Extracted data entries
○ ○ ○ ○

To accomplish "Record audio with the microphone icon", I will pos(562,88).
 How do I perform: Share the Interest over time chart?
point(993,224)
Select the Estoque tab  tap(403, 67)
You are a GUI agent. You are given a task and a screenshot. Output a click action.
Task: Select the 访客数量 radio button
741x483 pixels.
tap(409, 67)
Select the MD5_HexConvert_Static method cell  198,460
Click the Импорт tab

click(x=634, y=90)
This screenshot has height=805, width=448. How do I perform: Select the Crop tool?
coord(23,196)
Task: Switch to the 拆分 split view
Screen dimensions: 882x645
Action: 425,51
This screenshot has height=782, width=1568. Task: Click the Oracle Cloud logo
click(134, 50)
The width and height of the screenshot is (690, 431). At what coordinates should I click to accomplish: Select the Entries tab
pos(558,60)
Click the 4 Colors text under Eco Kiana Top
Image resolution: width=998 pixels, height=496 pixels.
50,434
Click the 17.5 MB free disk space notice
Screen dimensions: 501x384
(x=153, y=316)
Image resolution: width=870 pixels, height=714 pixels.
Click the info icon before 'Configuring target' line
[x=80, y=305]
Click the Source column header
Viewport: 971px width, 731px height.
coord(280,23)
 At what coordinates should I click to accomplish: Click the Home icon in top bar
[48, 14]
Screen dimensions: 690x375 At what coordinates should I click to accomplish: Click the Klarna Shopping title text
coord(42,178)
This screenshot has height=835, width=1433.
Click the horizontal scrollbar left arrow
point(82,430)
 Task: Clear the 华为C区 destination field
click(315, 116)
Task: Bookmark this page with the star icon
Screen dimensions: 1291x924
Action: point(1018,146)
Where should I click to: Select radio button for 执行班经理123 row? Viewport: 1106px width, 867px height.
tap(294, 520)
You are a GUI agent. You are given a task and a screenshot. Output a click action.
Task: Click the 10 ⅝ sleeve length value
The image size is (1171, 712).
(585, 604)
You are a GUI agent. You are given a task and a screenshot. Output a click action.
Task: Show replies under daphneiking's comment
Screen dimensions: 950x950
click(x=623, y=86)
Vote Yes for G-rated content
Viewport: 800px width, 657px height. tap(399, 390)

○ ○ ○ ○

◆ Exercise details ◆
Please retype the data above exactly, including every line.

◆ Exercise output ◆
To accomplish "Record audio with the microphone icon", I will pos(562,88).
 How do I perform: Share the Interest over time chart?
point(993,224)
Select the Estoque tab  tap(403, 67)
You are a GUI agent. You are given a task and a screenshot. Output a click action.
Task: Select the 访客数量 radio button
741x483 pixels.
tap(409, 67)
Select the MD5_HexConvert_Static method cell  198,460
Click the Импорт tab

click(x=634, y=90)
This screenshot has height=805, width=448. How do I perform: Select the Crop tool?
coord(23,196)
Task: Switch to the 拆分 split view
Screen dimensions: 882x645
Action: 425,51
This screenshot has height=782, width=1568. Task: Click the Oracle Cloud logo
click(134, 50)
The width and height of the screenshot is (690, 431). At what coordinates should I click to accomplish: Select the Entries tab
pos(558,60)
Click the 4 Colors text under Eco Kiana Top
Image resolution: width=998 pixels, height=496 pixels.
50,434
Click the 17.5 MB free disk space notice
Screen dimensions: 501x384
(x=153, y=316)
Image resolution: width=870 pixels, height=714 pixels.
Click the info icon before 'Configuring target' line
[x=80, y=305]
Click the Source column header
Viewport: 971px width, 731px height.
coord(280,23)
 At what coordinates should I click to accomplish: Click the Home icon in top bar
[48, 14]
Screen dimensions: 690x375 At what coordinates should I click to accomplish: Click the Klarna Shopping title text
coord(42,178)
This screenshot has height=835, width=1433.
Click the horizontal scrollbar left arrow
point(82,430)
 Task: Clear the 华为C区 destination field
click(315, 116)
Task: Bookmark this page with the star icon
Screen dimensions: 1291x924
Action: point(1018,146)
Where should I click to: Select radio button for 执行班经理123 row? Viewport: 1106px width, 867px height.
tap(294, 520)
You are a GUI agent. You are given a task and a screenshot. Output a click action.
Task: Click the 10 ⅝ sleeve length value
The image size is (1171, 712).
(585, 604)
You are a GUI agent. You are given a task and a screenshot. Output a click action.
Task: Show replies under daphneiking's comment
Screen dimensions: 950x950
click(x=623, y=86)
Vote Yes for G-rated content
Viewport: 800px width, 657px height. tap(399, 390)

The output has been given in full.